Deprem güvenliğini tehlikeye atan önemli başlıklardan biri de kaçak, mühendislik hizmeti almamış yapılar için çıkarılan imar aflarıdır. Son olarak İzmir Depreminde; acil yıkılacak yapılardan 4`ünün, yıkık olanlardan 2`sinin, ağır hasarlı olanlardan 36`sının İmar Barışından yararlanarak yapı kayıt belgesi aldığı Meclis tutanaklarında yer aldı. İmar aflarının yarattığı tehlike bu kadar açıkken son günlerde TBMM`ye sunulan bir kanun teklifiyle yeni bir imar affının gündeme getirilerek her seçim öncesi olduğu gibi halkın can ve mal güvenliğinin siyasi çıkarlara alet edilmesi kabul edilemez.

Depremin ne zaman ve nerede olacağını önceden bilmek bugünkü bilimin ve tekniğin imkanlarıyla mümkün olmasa da olası depremlerin sonuçlarını öngörmek ve önlem almak mümkündür. Türkiye`nin kaybedecek zamanı yoktur.

Mevcut yapı stokunun envanterinin çıkarılması konusundaki çalışmalar hızlandırılmalı, acilen güçlendirilmesi veya yenilenmesi gereken binalar belirlenerek bir plan doğrultusunda yapı stokunun depreme dirençli hale getirilmesi sağlanmalıdır.

Deprem etkileri nedeniyle oluşan yapısal hasarlar büyük oranda yapıların inşası ya da sonrasındaki denetimsizlik nedeniyle ortaya çıkmaktadır. Yapı üretim sürecinin sağlıklı işleyebilmesi için proje üretimi, şantiye yönetimi, yapı denetimi başta olmak üzere bütün aşamalar kamucu bir anlayışla yeniden değerlendirilmelidir.

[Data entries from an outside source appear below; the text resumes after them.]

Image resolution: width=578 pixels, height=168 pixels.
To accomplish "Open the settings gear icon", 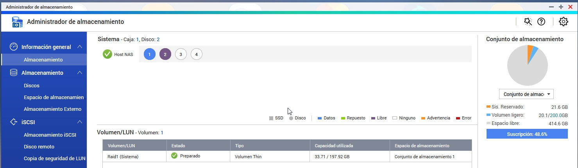I will [x=563, y=22].
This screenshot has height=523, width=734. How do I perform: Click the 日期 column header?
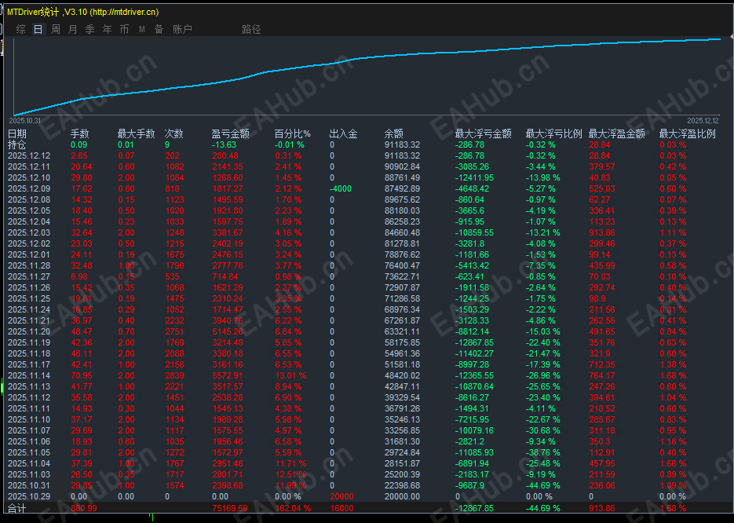point(17,134)
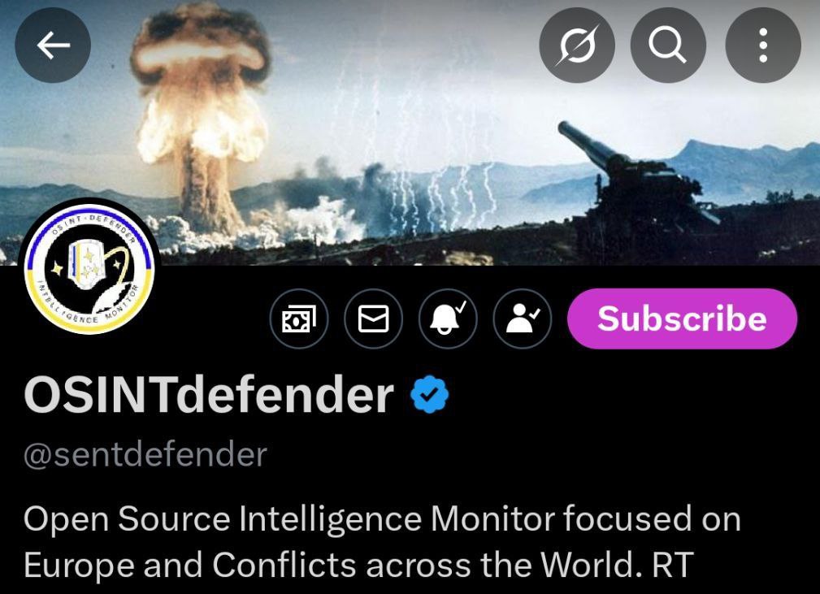Tap the blue verified badge
This screenshot has width=820, height=594.
tap(429, 394)
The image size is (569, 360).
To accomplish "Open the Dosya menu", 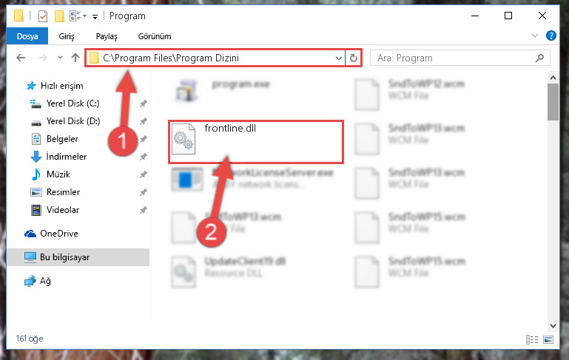I will pyautogui.click(x=27, y=36).
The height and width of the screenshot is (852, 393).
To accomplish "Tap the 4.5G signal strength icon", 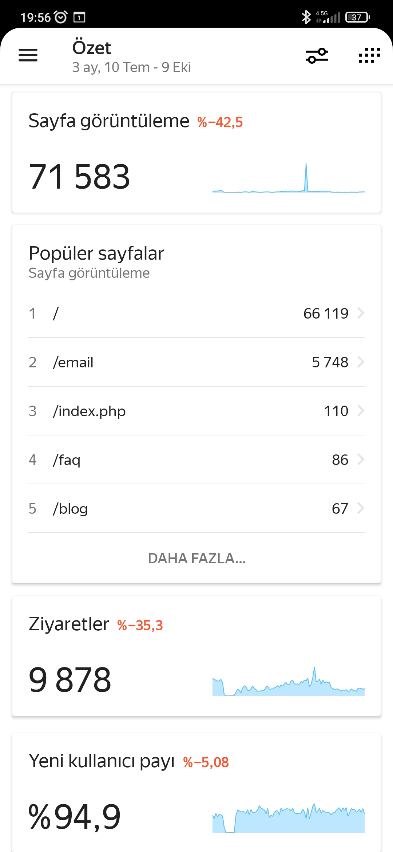I will tap(328, 17).
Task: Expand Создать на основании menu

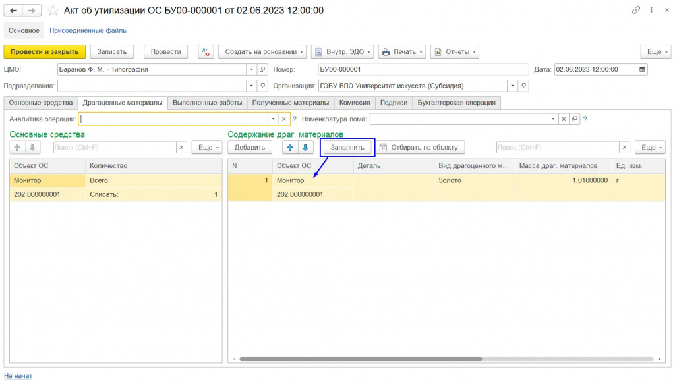Action: pos(262,51)
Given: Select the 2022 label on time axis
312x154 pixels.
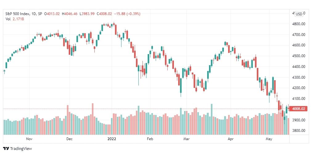Looking at the screenshot, I should (112, 139).
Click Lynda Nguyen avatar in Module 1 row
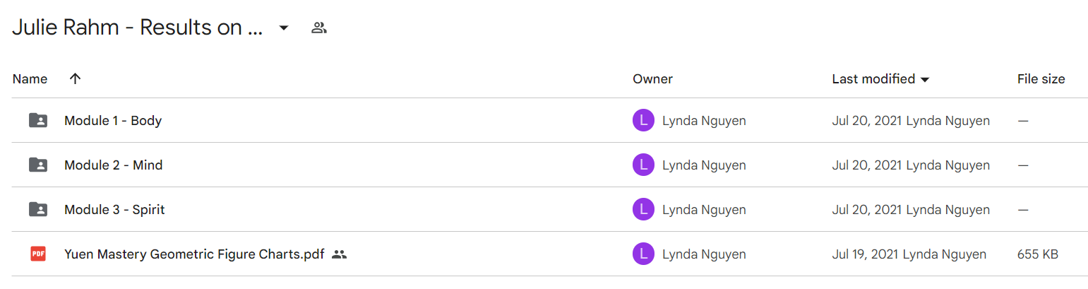Viewport: 1088px width, 289px height. point(644,121)
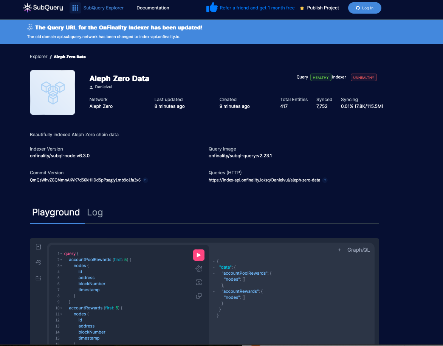Copy the Queries HTTP URL
The width and height of the screenshot is (443, 346).
325,180
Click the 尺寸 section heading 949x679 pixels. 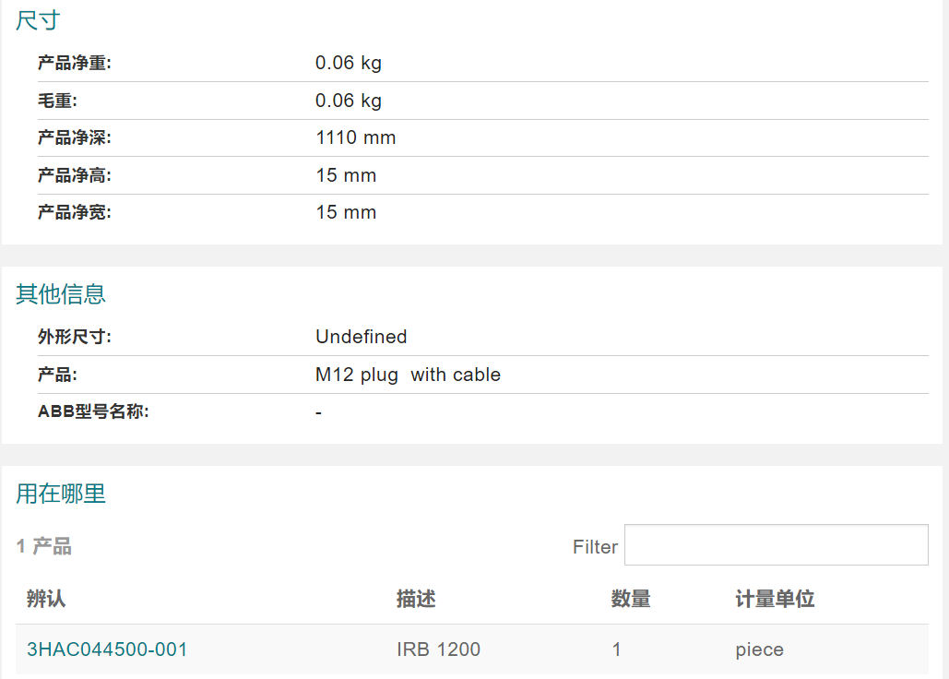(x=38, y=20)

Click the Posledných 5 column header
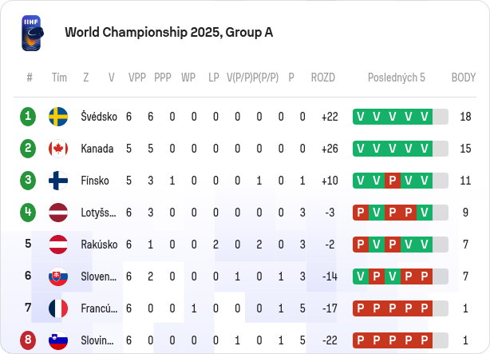[397, 78]
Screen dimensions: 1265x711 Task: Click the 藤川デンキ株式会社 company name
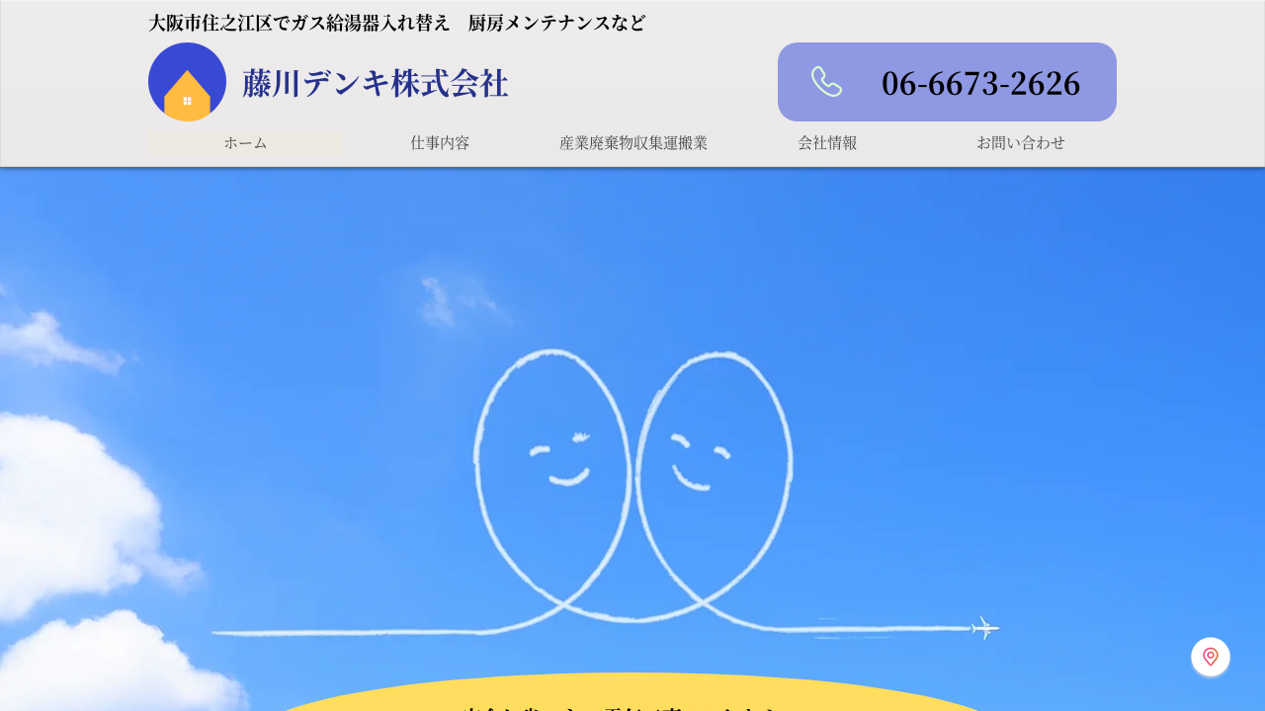pyautogui.click(x=376, y=83)
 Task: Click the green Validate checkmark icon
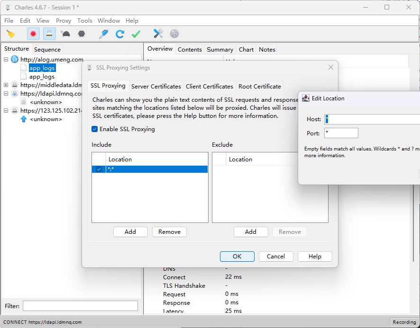pyautogui.click(x=136, y=34)
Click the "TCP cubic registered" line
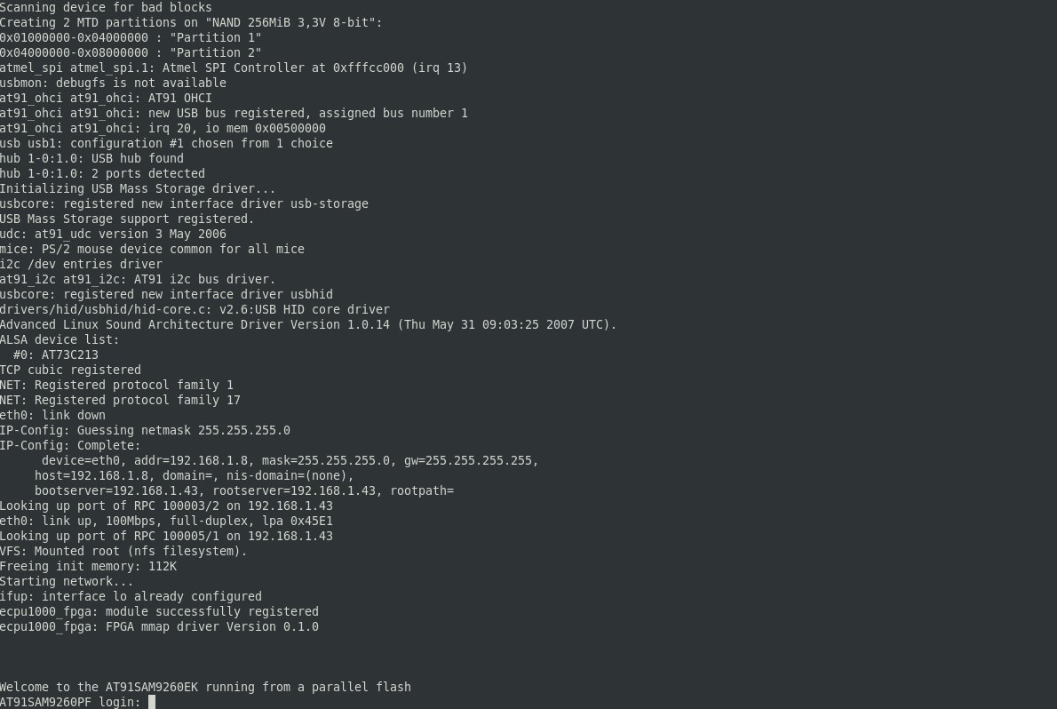This screenshot has width=1057, height=709. click(x=70, y=370)
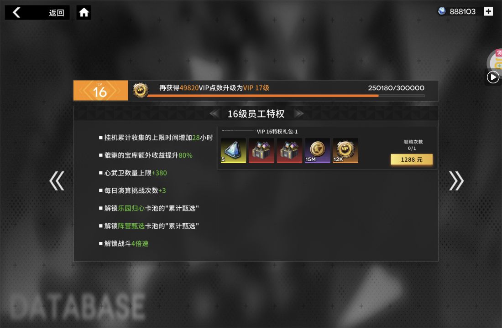Click the 16级员工特权 title header
The height and width of the screenshot is (328, 502).
click(256, 114)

Yapı güvenliğinden, dolayısıyla kamu güvenliğinden koparılarak piyasa ilişkilerine terk edilen yapı üretim sürecinde mühendislik hizmetleri külfet olarak görülmekte, bizzat karar vericiler tarafından değersizleştirilmektedir. Sadece meslek mensuplarına değil ülkemize zarar veren bu anlayıştan vaz geçilmelidir.

Şantiye şefliği, yetkin mühendislik, denetim hizmetleri başta olmak üzere, kamucu bir anlayışla meslek odaları tarafından oluşturulan görüşler dikkate alınmalı, yapı güvenliğinin bir kamu güvenliği sorunu olduğu merkezi ve yerel yöneticiler tarafından anlaşılmalıdır.

Sağlıklı işleyen bir sistemde planlama, projelendirme, üretim ve denetim hizmetleri birbirinin tamamlayıcısı olarak düşünülmeli buna göre de İmar Kanunu başta olmak üzere Yapı Denetim Kanunu, Afet Riski Altındaki Alanların Dönüştürülmesi Hakkında Kanun ve ilgili tüm kanunlar ve bağlı yönetmelikleri kamu yararı ilkesi gözetilerek, bütüncül bir anlayışla yeniden düzenlenmelidir.

Van ve İzmir Depremlerinin yıl dönümünde, yaşamını yitiren yurttaşlarımızı saygıyla anıyor, Türkiye`nin en önemli sorunu olarak depreme hazırlık konusuna öncelik verilmesi gerektiğini bir kez daha hatırlatıyoruz.